Feux de détresse : dans quels cas les utiliser légalement, et l'amende en cas de mauvais usage
Remercier un conducteur qui laisse passer, signaler un ralentissement soudain ou s'excuser d'une manœuvre : les feux de détresse sont détournés de leur fonction bien plus souvent qu'on ne le pense. Leur usage réel reste pourtant strictement encadré par le Code de la route.
VO Ligne Voiture · Départ 09:00 Le bouton triangle rouge du tableau de bord déclenche un signal réservé à des situations précises : un danger immédiat pour les autres usagers ou une immobilisation du véhicule. En dehors de ces cas, son usage sort du cadre légal, même quand l'intention est louable.
Ce que dit précisément le Code de la route
L'article R416-19 du Code de la route réserve les feux de détresse à deux situations : signaler aux autres usagers un danger exceptionnel, ou avertir de l'arrêt momentané du véhicule dans un lieu où il constitue une gêne ou un danger pour la circulation. Ces deux cas de figure couvrent, en pratique, un ralentissement brutal et inattendu sur autoroute, un véhicule immobilisé en panne sur la chaussée ou la bande d'arrêt d'urgence, ou encore un embouteillage qui se forme soudainement en sortie de virage.
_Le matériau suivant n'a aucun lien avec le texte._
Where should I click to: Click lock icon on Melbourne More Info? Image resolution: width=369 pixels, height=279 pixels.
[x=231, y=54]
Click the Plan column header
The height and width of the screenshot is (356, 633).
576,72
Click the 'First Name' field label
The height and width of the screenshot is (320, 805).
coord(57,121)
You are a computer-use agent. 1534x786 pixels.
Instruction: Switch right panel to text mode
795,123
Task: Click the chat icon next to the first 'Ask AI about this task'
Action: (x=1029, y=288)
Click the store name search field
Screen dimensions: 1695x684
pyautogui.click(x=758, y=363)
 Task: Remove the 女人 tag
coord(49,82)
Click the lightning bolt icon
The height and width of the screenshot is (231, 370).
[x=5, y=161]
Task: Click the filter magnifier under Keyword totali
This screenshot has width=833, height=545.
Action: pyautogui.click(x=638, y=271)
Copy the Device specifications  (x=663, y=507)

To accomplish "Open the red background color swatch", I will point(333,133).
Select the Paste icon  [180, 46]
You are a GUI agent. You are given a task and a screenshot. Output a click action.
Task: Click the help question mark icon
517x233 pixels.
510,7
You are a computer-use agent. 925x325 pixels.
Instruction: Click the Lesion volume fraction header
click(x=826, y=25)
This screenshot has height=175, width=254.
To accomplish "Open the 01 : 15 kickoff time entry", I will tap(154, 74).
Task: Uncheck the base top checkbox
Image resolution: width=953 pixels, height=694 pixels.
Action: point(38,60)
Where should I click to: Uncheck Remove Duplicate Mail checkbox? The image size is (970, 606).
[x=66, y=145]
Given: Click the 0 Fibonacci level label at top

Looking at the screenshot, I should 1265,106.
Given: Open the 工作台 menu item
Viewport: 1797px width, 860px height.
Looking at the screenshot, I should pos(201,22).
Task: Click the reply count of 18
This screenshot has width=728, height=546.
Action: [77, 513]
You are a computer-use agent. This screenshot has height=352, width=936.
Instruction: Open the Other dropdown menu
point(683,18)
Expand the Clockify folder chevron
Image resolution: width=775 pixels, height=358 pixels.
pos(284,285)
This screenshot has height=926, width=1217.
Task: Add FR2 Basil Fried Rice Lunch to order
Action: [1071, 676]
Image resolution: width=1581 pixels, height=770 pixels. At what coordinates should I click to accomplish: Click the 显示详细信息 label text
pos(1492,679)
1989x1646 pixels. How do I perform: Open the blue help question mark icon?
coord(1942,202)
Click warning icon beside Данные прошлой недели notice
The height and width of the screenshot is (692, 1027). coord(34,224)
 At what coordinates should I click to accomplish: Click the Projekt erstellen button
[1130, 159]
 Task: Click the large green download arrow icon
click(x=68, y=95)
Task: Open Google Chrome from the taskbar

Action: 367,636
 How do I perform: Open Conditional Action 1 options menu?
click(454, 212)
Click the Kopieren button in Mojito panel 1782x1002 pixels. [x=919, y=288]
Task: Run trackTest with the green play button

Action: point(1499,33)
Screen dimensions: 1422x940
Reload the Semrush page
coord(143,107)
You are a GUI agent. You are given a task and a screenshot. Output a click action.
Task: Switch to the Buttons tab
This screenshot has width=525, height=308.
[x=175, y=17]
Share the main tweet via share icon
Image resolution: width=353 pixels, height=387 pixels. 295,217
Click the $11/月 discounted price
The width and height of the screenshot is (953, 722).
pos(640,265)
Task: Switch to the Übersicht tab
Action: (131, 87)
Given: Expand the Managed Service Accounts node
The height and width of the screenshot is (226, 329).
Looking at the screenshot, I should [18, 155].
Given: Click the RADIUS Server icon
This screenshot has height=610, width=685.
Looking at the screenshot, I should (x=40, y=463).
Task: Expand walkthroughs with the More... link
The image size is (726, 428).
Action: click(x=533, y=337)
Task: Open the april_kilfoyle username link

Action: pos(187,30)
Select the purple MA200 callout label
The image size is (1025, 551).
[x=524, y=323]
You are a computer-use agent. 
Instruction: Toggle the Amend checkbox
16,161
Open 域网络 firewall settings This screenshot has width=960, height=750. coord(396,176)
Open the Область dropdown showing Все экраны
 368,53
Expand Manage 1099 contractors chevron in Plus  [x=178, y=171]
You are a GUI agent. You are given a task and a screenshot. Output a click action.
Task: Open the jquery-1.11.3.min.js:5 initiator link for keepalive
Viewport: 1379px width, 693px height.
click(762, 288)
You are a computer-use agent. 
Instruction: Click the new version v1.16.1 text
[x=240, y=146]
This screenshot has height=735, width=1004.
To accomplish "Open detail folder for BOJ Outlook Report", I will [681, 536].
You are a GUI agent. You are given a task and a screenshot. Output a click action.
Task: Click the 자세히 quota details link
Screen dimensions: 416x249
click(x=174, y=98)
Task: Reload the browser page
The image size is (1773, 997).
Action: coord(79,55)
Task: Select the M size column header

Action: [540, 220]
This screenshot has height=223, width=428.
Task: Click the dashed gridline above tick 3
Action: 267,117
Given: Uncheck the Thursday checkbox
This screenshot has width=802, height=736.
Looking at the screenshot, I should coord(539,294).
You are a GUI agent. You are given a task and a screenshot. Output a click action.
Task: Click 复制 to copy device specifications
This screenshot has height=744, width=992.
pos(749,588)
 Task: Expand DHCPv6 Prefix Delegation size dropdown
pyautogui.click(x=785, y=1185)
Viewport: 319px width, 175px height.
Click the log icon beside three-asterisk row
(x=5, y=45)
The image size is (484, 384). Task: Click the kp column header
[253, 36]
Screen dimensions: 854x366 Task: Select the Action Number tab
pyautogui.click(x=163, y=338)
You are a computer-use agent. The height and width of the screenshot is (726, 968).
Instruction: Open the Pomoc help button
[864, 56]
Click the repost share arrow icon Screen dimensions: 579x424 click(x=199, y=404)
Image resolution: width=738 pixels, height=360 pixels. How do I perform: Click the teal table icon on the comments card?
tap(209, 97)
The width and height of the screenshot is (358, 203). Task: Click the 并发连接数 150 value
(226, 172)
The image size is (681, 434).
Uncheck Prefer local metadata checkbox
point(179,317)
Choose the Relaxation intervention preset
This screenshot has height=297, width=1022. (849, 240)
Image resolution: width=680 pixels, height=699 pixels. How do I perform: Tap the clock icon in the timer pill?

| Situation | Conforme au Code de la route |
|---|---|
| Ralentissement brutal inattendu détecté en amont | Oui, pour prévenir les véhicules suiveurs |
| Véhicule en panne sur la chaussée ou la bande d'arrêt d'urgence | Oui, avertissement obligatoire dans ce cas |
| Remerciement après avoir été laissé passer | Non, usage détourné |
| Excuse après une manœuvre gênante | Non, usage détourné |
| Stationnement prolongé en double file | Non, ne rend pas le stationnement légal |
Les usages détournés, tolérés en apparence mais hors la loi
Deux usages se sont largement répandus sans base légale réelle. Le premier consiste à activer brièvement les feux de détresse pour remercier un conducteur qui a cédé le passage : ce geste, purement social, n'a aucune existence dans le Code de la route et peut même semer la confusion chez les véhicules suiveurs, qui l'interprètent à tort comme un signal de danger. Le second consiste à les allumer en double file pour signaler un arrêt volontaire de courte durée, dans l'idée erronée que cela rendrait le stationnement momentanément toléré : les feux de détresse n'ont aucun effet sur la légalité du stationnement, qui reste sanctionnable comme n'importe quel arrêt gênant.
Que risque-t-on en cas de mauvais usage ou de non-usage ?
L'usage abusif ou détourné des feux de détresse, en dehors des cas prévus par le Code de la route, expose théoriquement à une amende de la 2e classe, jusqu'à 150 €, bien que cette infraction reste rarement verbalisée isolément dans la pratique courante. Le risque principal se situe surtout à l'inverse : ne pas allumer ses feux de détresse dans une situation qui l'exige (panne sur la chaussée, ralentissement brutal en amont d'un bouchon) peut être retenu comme un facteur aggravant en cas d'accident, la victime ou l'assurance adverse pouvant invoquer un défaut de signalisation ayant contribué au sinistre.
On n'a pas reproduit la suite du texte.